I can\'t figure out a use case for being able to annotate interfaces in Java.
Maybe someone could give me an example?
I've used it in Spring to annotate interfaces where the annotation should apply to all subclasses. For example, say you have a Service interface and you might have multiple implementations of the interface but you want a security annotation to apply regardless of the annotation. In that case, it makes the most sense to annotate the interface.
Even without examples, it should be clear to explain - interfaces describe behaviour, and so can annotations, so it's a logical match to put them together.
A use case that I am working with is javax/hibernate bean validation, we are using interfaces to help us on avoiding to define validations on every specific class.
public interface IUser {
@NotNull Long getUserId();
...
}
public class WebUser implements IUser {
private Long userId;
@Override
public Long getUserId(){
return userId;
}
...
}
When deploying applications under JBoss you can use annotations on a interface to export a service in the jmx-console.
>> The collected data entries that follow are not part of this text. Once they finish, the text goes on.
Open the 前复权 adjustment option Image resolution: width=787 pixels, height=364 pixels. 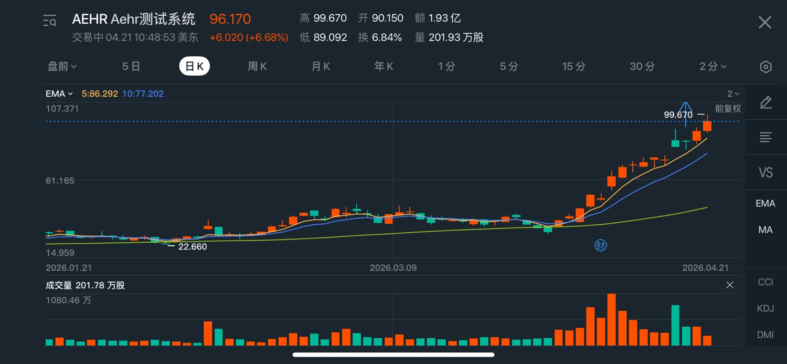(x=728, y=109)
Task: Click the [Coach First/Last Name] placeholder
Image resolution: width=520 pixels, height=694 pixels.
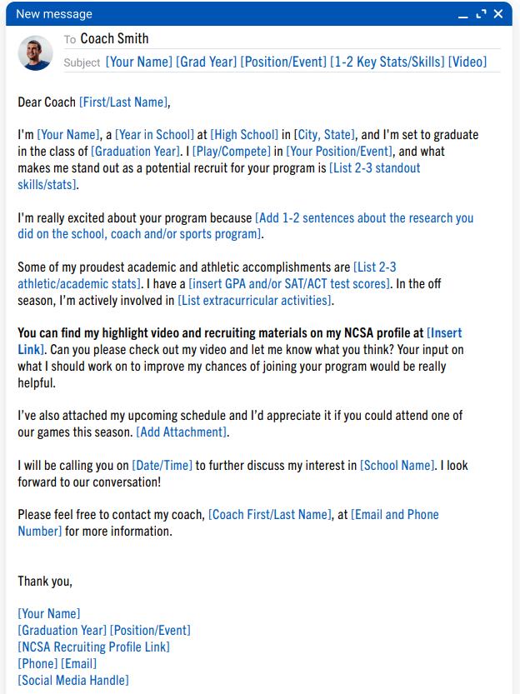Action: pyautogui.click(x=270, y=515)
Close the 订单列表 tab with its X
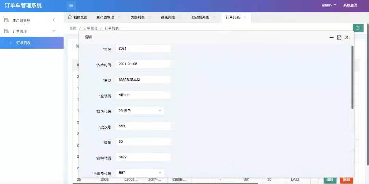Viewport: 369px width, 184px height. coord(245,17)
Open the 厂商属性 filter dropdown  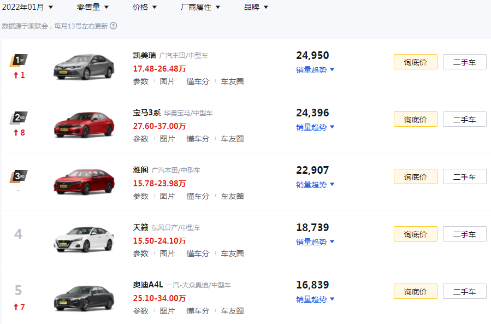pyautogui.click(x=200, y=7)
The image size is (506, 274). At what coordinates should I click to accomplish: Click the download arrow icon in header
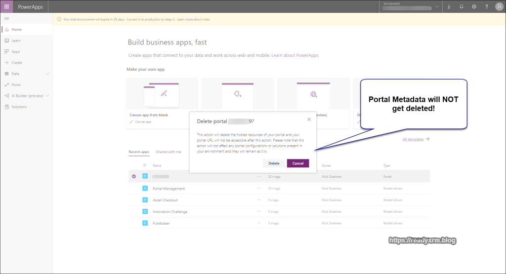pyautogui.click(x=449, y=7)
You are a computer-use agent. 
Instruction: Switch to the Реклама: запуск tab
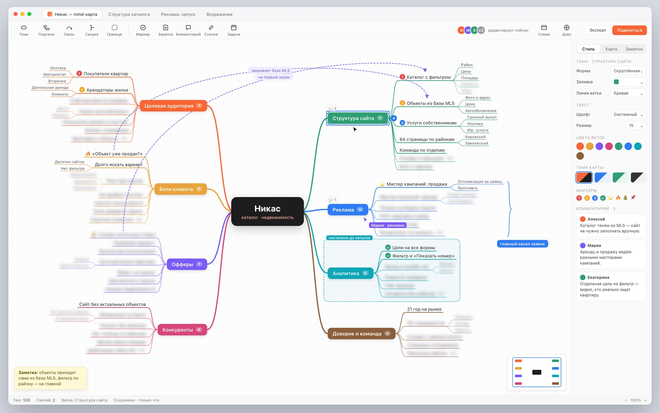pyautogui.click(x=178, y=14)
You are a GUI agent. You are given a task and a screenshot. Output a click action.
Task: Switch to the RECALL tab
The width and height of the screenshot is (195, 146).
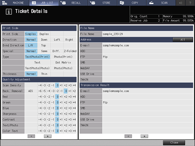pos(63,3)
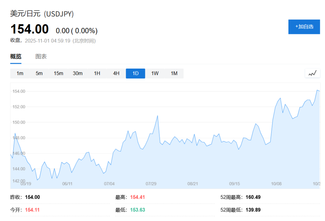Screen dimensions: 325x221
Task: Choose the 5m interval
Action: [39, 73]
You could use it for contract style programming - go one step further than just defining the interface (types and method names) and also define some semantics (contents of the types, preconditions, postconditions).
I'd have to check up on how annotations work in Java though, but this stuff could easily be done with Python annotations...
I've seen a lot of research tools use method annotations to allow users to specify protocols, restrictions, etc. to facilitate automatic checking later.
Since annotations don't dictate what you can do with them, there is no good reason not to allow users to annotate interfaces.